Quando la Völva veniva convocata in una casa o cascinale, si presupponeva, avrebbe trascorso lì due giorni con i componenti, e nel momento in cui lei entrava nella stanza, veniva accolta con tutti gli onori dal padrone e dalla moglie; veniva data la sedia più alta e pregiata, testimoniando alla Völva che lei era l’unica a possedere la più alta autorità. Il cibo veniva preparato esclusivamente per lei, porrige fatto di latte di capra e fette di cuore del più preggiato degli animali della fattoria. Avrebbe di certo mangiato con il tipico cucchiaio di ottone e un coltello con la punta rotta. Il primo giorno, era atto alla comunicazione con gli Húsvættir (custodi della casa) per alimentare la corrispondenza con gli stessi e favorirsi i seguenti giorni di Visione. La Völva avrebbe poi dormito nello stesso cascinale della famiglia che la ospita, ed i giorni a seguire avrebbe condotto il rito dell’«Alto Seggio». 

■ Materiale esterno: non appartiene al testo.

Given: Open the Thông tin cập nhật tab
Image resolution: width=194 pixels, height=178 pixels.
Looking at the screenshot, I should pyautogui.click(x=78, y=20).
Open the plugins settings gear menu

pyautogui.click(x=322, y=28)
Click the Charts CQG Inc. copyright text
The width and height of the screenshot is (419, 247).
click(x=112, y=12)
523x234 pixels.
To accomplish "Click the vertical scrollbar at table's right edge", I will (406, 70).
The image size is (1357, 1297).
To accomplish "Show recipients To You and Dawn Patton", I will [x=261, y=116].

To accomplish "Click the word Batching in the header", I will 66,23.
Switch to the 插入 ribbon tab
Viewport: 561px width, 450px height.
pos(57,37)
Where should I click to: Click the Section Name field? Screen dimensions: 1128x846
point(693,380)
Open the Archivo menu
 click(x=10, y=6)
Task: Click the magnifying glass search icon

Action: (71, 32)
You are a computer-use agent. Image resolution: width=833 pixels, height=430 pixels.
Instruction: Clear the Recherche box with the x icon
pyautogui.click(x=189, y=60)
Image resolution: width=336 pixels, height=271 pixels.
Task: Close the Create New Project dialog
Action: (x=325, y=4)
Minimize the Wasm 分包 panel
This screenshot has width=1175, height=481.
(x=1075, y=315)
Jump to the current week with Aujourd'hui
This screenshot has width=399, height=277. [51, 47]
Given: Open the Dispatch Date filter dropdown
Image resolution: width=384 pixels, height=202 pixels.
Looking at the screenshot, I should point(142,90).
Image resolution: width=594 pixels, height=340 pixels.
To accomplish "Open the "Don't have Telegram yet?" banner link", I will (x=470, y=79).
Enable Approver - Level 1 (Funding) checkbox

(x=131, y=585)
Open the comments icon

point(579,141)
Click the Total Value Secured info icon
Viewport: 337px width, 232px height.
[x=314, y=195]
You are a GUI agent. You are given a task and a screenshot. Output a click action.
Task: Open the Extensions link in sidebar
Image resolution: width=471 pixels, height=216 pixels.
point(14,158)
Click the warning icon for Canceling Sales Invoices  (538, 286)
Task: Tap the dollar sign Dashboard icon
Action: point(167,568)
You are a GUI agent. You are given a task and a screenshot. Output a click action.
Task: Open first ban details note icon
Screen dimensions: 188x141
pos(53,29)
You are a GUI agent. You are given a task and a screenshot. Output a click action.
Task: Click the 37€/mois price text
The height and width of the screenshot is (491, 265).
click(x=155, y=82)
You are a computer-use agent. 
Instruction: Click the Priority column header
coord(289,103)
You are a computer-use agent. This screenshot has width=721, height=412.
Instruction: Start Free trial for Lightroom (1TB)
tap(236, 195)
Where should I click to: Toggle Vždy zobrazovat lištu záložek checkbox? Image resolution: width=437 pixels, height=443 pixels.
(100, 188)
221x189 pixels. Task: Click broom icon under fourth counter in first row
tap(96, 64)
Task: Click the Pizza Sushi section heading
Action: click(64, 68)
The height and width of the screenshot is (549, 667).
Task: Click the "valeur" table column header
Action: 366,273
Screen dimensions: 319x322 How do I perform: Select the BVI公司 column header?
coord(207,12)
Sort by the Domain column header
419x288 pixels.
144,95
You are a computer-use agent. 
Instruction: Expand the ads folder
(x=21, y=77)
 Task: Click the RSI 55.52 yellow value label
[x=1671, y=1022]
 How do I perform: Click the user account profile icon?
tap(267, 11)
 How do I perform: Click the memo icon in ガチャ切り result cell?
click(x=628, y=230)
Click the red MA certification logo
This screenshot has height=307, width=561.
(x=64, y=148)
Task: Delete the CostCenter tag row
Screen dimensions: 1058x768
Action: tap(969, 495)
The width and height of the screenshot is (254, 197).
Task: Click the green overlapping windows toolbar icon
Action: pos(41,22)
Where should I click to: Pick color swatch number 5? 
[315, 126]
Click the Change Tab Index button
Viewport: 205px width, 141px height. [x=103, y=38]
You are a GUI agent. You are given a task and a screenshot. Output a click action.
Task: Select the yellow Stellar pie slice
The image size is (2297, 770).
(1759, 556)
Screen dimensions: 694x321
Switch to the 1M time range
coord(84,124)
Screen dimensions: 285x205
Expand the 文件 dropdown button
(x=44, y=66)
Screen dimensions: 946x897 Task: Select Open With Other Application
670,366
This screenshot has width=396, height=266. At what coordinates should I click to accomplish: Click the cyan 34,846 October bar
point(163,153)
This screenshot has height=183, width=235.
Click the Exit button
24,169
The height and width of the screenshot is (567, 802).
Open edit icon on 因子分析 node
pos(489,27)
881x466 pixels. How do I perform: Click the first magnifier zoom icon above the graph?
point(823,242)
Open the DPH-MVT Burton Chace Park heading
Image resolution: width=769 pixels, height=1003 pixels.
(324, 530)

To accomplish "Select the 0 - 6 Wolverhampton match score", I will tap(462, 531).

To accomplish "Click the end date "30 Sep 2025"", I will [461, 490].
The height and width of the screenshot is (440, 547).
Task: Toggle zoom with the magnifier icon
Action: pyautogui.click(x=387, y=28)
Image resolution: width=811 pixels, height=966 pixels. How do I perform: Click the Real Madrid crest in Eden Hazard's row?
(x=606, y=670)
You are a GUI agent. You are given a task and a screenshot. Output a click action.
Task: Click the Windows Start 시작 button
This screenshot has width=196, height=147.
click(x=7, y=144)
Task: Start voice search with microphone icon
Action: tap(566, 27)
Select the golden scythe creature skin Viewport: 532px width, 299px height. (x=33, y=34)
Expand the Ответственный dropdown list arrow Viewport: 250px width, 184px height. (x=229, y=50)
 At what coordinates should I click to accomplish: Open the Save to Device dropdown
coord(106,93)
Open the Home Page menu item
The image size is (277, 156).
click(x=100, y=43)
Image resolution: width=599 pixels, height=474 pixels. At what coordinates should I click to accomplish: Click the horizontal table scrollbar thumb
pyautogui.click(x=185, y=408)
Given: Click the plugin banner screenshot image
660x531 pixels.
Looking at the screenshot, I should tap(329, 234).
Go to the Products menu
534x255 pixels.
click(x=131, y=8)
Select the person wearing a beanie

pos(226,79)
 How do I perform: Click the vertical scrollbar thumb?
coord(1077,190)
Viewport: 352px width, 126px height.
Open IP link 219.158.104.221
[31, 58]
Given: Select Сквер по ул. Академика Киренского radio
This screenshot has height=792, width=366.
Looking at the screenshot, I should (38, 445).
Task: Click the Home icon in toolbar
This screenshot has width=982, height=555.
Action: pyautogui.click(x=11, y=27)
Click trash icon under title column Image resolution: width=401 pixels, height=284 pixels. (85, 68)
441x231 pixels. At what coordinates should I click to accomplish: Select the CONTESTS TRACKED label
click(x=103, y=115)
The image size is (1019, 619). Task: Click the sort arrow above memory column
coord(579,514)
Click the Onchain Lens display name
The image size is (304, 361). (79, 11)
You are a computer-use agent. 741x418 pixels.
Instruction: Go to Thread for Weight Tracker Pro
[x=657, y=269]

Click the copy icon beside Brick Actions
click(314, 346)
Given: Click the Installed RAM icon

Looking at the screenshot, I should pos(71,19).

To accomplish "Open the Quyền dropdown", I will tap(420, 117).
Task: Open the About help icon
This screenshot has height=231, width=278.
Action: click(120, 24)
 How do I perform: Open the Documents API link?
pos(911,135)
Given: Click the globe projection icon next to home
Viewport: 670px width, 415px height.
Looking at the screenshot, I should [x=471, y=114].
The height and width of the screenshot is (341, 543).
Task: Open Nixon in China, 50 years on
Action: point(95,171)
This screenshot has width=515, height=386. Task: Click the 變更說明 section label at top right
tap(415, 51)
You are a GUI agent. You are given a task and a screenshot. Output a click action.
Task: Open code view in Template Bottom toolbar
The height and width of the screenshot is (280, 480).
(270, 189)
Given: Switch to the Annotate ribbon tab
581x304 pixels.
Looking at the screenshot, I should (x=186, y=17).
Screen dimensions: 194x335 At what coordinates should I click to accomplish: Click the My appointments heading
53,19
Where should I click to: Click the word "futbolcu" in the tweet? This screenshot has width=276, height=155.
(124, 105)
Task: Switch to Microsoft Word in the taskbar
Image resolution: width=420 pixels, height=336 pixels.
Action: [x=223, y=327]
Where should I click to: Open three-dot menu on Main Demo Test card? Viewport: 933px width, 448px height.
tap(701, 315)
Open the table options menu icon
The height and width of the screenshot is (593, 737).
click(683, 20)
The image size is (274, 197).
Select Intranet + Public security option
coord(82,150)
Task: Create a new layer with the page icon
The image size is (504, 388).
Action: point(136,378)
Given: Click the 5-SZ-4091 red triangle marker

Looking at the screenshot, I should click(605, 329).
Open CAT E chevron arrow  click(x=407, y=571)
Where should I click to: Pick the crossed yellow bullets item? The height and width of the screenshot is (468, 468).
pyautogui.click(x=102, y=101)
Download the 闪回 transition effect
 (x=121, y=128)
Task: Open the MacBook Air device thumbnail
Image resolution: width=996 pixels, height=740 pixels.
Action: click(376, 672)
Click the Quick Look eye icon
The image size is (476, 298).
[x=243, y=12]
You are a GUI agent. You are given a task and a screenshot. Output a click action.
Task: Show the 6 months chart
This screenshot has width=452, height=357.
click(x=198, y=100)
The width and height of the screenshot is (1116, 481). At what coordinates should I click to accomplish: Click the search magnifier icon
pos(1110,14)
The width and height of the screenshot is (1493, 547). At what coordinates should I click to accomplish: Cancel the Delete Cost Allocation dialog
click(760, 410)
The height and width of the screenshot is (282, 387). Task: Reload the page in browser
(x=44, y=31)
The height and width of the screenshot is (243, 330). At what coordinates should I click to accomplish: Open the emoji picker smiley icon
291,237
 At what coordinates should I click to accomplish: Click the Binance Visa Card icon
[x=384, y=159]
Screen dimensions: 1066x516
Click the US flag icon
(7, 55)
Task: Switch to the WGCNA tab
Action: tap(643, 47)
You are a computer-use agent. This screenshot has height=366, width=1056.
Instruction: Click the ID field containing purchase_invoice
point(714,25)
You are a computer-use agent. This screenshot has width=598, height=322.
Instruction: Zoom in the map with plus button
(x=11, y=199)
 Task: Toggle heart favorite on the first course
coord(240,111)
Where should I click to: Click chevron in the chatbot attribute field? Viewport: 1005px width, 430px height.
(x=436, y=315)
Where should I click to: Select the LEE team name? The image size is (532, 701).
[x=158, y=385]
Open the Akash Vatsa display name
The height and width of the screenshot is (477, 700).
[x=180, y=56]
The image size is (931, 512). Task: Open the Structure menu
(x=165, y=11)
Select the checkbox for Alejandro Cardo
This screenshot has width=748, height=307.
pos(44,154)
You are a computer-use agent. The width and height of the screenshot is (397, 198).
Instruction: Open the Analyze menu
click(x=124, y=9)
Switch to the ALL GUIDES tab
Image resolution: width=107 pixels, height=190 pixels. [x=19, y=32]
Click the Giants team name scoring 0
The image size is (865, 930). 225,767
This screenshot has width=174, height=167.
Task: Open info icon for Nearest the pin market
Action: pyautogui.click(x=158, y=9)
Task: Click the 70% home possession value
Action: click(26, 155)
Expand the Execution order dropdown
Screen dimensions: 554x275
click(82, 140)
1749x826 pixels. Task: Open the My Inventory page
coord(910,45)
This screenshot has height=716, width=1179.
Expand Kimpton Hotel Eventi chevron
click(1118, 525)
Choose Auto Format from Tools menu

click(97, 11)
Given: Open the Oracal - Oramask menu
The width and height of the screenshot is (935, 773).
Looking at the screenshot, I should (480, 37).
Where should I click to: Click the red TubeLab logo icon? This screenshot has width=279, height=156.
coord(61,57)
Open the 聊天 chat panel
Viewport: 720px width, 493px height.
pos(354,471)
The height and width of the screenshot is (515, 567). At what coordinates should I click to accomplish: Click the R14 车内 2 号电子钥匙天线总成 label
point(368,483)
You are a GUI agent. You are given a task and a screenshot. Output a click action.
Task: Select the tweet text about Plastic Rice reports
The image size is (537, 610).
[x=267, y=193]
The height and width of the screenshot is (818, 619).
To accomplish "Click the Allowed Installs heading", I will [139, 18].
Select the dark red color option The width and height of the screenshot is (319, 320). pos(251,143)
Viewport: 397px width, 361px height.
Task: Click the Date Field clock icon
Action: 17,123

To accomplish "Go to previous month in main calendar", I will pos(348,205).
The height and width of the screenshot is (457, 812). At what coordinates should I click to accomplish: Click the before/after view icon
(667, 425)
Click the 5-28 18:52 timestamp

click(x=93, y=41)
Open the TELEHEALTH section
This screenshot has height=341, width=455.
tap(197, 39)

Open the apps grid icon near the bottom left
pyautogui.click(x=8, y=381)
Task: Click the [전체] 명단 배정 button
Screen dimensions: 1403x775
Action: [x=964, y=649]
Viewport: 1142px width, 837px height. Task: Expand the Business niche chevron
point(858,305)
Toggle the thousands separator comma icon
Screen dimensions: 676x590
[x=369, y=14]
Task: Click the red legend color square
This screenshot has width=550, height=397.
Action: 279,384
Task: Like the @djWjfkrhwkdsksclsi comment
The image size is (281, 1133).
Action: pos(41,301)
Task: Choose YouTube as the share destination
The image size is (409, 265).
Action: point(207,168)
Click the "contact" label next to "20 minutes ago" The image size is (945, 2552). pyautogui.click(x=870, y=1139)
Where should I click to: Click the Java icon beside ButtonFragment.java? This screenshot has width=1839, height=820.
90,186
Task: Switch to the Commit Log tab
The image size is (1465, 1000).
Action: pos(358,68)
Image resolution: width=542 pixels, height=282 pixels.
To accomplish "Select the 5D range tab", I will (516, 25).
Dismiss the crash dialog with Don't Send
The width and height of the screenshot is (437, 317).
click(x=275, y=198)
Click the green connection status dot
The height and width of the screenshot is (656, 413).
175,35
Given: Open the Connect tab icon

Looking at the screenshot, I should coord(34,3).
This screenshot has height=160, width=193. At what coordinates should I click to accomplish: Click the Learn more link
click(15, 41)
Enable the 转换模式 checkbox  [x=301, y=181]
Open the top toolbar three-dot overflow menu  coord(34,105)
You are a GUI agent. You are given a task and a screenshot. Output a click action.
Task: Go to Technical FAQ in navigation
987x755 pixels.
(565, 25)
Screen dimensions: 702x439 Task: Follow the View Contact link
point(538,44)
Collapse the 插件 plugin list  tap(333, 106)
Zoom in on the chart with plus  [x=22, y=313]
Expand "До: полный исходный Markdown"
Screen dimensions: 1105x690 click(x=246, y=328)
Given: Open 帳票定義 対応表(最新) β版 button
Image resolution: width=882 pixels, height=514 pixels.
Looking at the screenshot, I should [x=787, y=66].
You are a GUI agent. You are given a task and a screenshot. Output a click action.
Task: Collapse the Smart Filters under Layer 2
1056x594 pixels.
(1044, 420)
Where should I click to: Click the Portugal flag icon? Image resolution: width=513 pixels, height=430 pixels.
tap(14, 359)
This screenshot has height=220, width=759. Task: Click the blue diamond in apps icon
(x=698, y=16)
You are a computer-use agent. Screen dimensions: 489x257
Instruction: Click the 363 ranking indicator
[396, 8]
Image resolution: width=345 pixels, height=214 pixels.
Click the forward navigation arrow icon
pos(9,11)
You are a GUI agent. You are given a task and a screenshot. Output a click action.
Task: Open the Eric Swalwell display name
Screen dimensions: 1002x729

Sarebbe apparsa la sera, vestita con enorme e leggero mantello blu o nero decorato con pietre preziose. In mano avrebbe portato una bacchetta ed una conocchia. Intorno al collo avrebbe indossato una collana di perle di vetro, e sulla sua testa un copricapo di pelle nera di agnello bordato di pelliccia di bianco ermellino. Cintola fatta da zoccoli di cavallo con fungo da cui penderebbe una grande sacca contente oggetti atti alla sua stregoneria. Indosserebbe stivali di vitello con i lacci che terminano con pomelli in ottone e sulle sue mani guanti di ermellino bianco con il pelo all’interno. 

Avrebbe utilizzando, tutti gli oggetti che teneva nella cassa di rovere. Avrebbe anticipato di certo il rituale finale, con un bagno, assistita dalla sua aiutante, per mezzo del secchio, atto a questo scopo. 

Il secchio detto a «Budda» (ritrovato anch’esso all’interno del tumulo), è stato creato per questo scopo, nel suo stile unico, con quattro maniglie e numerosi raccordi in ottone, la cui lavorazione è occidentale, probabilmente di origine inglese. Un ulteriore prova che attesti ciò, è la grande diffusione commerciale avuta durante il periodo. 

Successivamente (dopo il bagno) la Völva, si sarebbe posizionata sulla piattaforma sopraelevata, conosciuta come il «trono», realizzata da quattro grandi pali fissati nel terreno e un sedile legato in alto, in una disposizione ad impalcatura, sormontato da un cuscino riempito di piume. 

Appena la Völva cominciava la sua veggenza, iniziava il ritmo battendo la conocchia a terra o sul sedile, con un gruppo di giovani donne sedute a fianco, ed intorno, in cerchio, cantando la vardlokkur. La parola vardlokkur in termini è legata all’attività di scongiuro e attrazione. 

In sostanza una Völva usava, durante la veggenza, il vardlokkur per sollevare le energie al centro della trance, per canalizzare la sua seconda vista, per evocare la spae-wife, per protezione e per attirare l’attenzione degli Dei o degli Antenati con cui desidera comunicare. 

Una volta che la Völva ha avuto l’aiuto che richiedeva, le venivano concesse la comunicazioni con i morti o le profezie. A questo punto la Völva direbbe semplicemente tutto ciò che vede e sente direttamente alla famiglia, scaturendo forte impatto emotivo su tutti i presenti, i quali subiscono la maestosità della visione.